The media agency elephant and the ‘niche’ flea

Fleas can make rich pickings off the back of elephants, writes Dominic Mills – so can Roy Jeans, the ex-boss of Initiative and Rapport, make the most of the rise in UK-based entrepreneurs?

You can’t go anywhere in adland these days without hearing about scale and scaleability. But as everybody obsesses about scale, opportunities open up at the other end of the spectrum, in niche markets.

Of course that old adage – a gap in the market is not the same as a market in the gap – still holds true, but it seems to me the niches are becoming easier to navigate, and make profitable.

We see the latest example this week of niche, with the launch of Roy Jeans’ new media agency, Communication Partners UK.

Standard thinking is that niche applies best to creative and digital agencies, and that media agencies – behemoths for the most part – cannot work without scale, preferably global.

But where elephants go, so do fleas. There’s rich pickings to be had off the back of elephants.

I’m sure Jeans, ex of Zenith, Initiative and poster specialist Rapport, won’t necessarily thank me for describing his new venture as a flea, but the analogy is an apt one.

As media agencies relentlessly pursue scale, so they fall victim to the side-effects: a culture prone to sclerotic bureaucracy, and a pyramid structure in which a small number of senior managers are supported by an army of relatively inexperienced underlings. The managers manage the ‘business of the agency’, but get further and further away from the day-to-day work and the ‘business of media’.

The result: a structure that suits equally bureaucratic, global, clients, but doesn’t work for small, entrepreneurial businesses.

It is exactly this niche that Jeans aims to exploit. As a refugee from big agencies himself, and by all accounts a man scarred by his latter experiences in the up-and-down world of IPG media (mostly down, these days), Jeans knows all the tricks and where the bodies are buried.

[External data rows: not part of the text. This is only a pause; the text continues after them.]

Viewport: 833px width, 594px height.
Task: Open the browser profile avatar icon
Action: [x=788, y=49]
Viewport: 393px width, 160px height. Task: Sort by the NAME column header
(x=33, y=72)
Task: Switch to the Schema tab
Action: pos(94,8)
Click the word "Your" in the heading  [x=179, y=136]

Clearly Jeans has no interest in returning to big-agency life, and the clue is, marginally anyway, in the name of his new agency.

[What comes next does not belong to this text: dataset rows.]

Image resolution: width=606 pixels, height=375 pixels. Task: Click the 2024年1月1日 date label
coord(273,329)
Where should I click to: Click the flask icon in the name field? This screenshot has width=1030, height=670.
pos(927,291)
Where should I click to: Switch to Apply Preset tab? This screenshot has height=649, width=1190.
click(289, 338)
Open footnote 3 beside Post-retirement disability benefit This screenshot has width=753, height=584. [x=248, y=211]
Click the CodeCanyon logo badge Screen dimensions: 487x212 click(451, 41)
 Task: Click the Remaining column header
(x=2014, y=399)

You can see how this might appeal to small businesses, especially the dotcom ones, whose budgets are, by comparison with big clients, minuscule.”

Yes, it’s more Ronseal than inspired (or sexy/cool) but it describes the offer: it does ‘communications’ (while more and more of the big agencies add new services like content); you get to work with the experienced ‘partners’; and it’s ‘UK’ focused.

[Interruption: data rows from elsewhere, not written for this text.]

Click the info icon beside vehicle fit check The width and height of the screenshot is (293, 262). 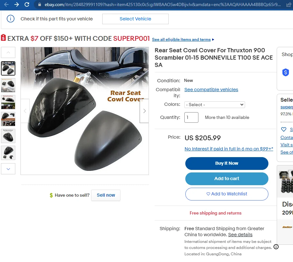(x=11, y=18)
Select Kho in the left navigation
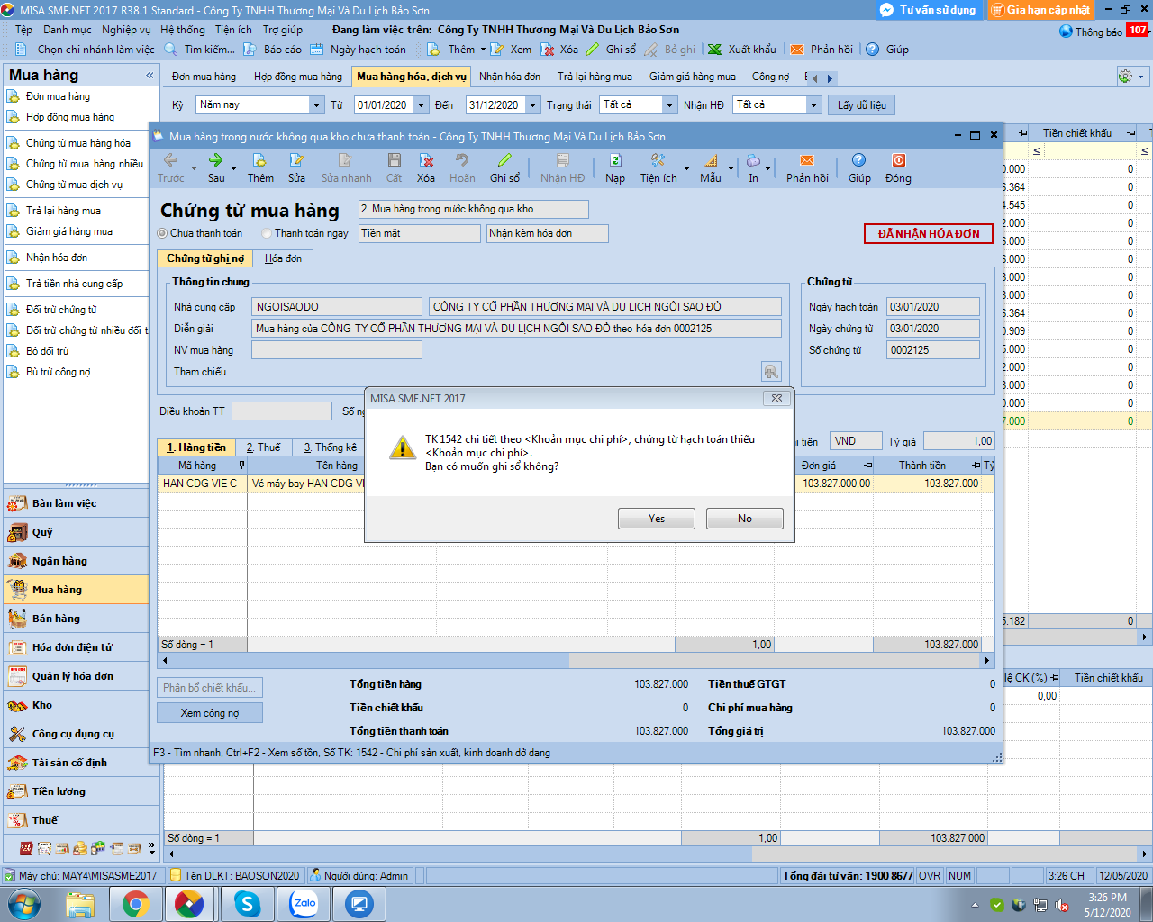This screenshot has width=1153, height=922. tap(42, 705)
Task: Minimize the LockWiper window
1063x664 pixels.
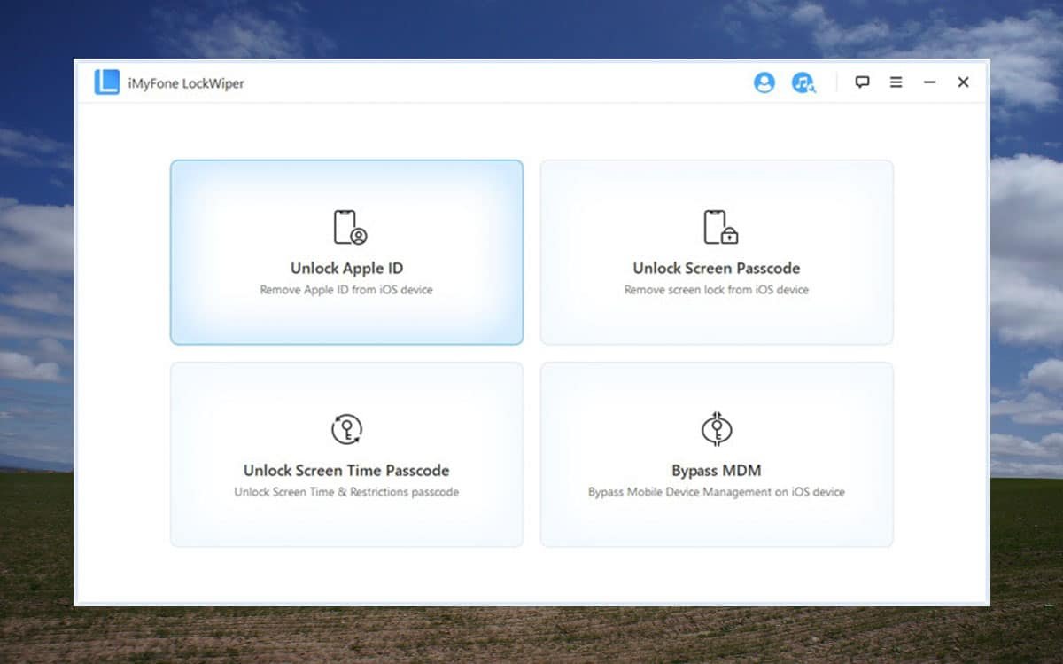Action: [929, 82]
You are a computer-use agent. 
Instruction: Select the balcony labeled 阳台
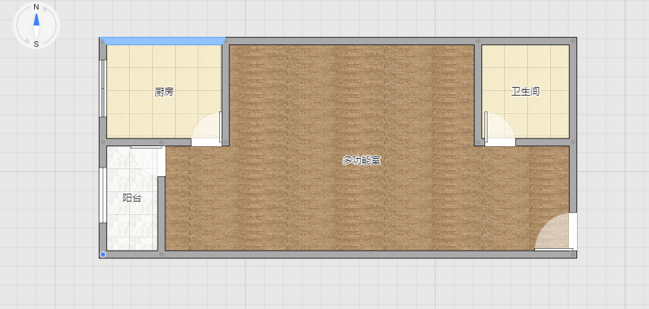[x=132, y=198]
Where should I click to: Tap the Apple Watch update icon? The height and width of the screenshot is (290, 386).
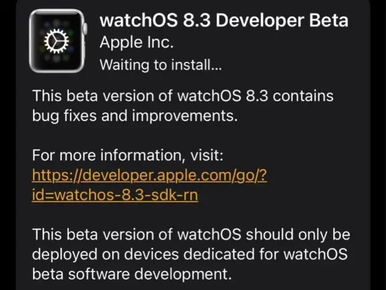(x=58, y=41)
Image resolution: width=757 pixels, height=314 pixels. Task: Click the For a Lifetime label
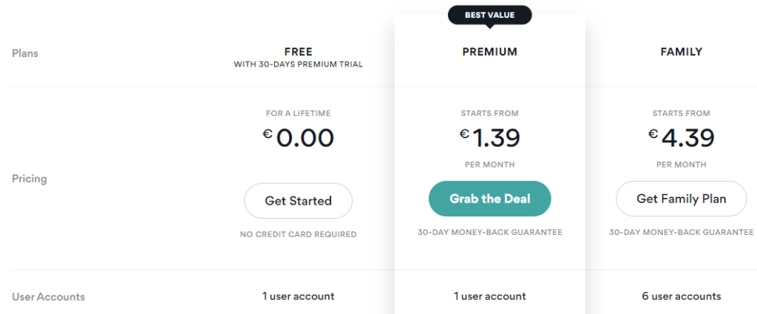point(298,113)
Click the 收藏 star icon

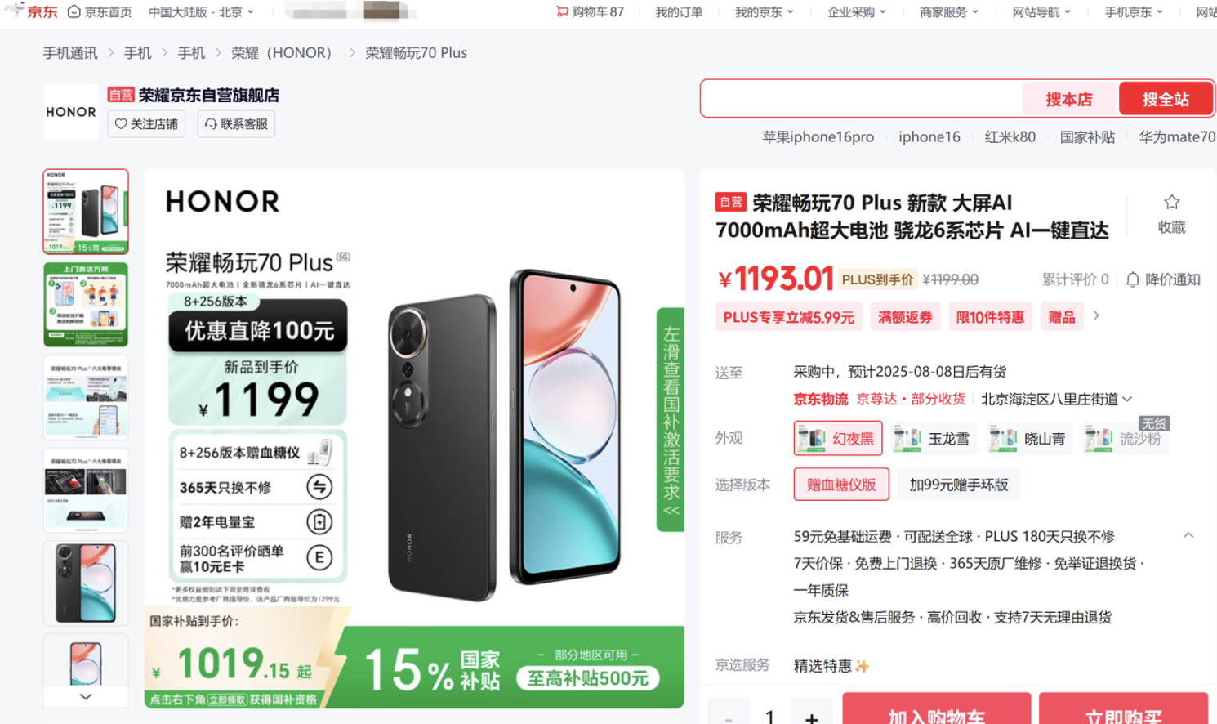click(1171, 203)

You can see how this might appeal to small businesses, especially the dotcom ones, whose budgets are, by comparison with big clients, minuscule. Even if they did manage to find a home with the likes of Zenith or Mindshare, they wouldn’t get the service, experience and treatment they wish.

I’m exaggerating perhaps, but they would feel like something the agency had picked up on the bottom of its shoe.

And all this at a time when the UK is experiencing a boom in entrepreneurialism, especially in the dotcom sector, where start-ups pop up, well, like fleas.

If they can’t go to the likes of WPP or Omnicom, where can these clients find a home? The owner-managers behind these businesses are business savvy, but not necessarily media or marketing savvy, and might prefer to deal with a grey beard (sorry, Roy) who themselves run a start-up or entrepreneurial business.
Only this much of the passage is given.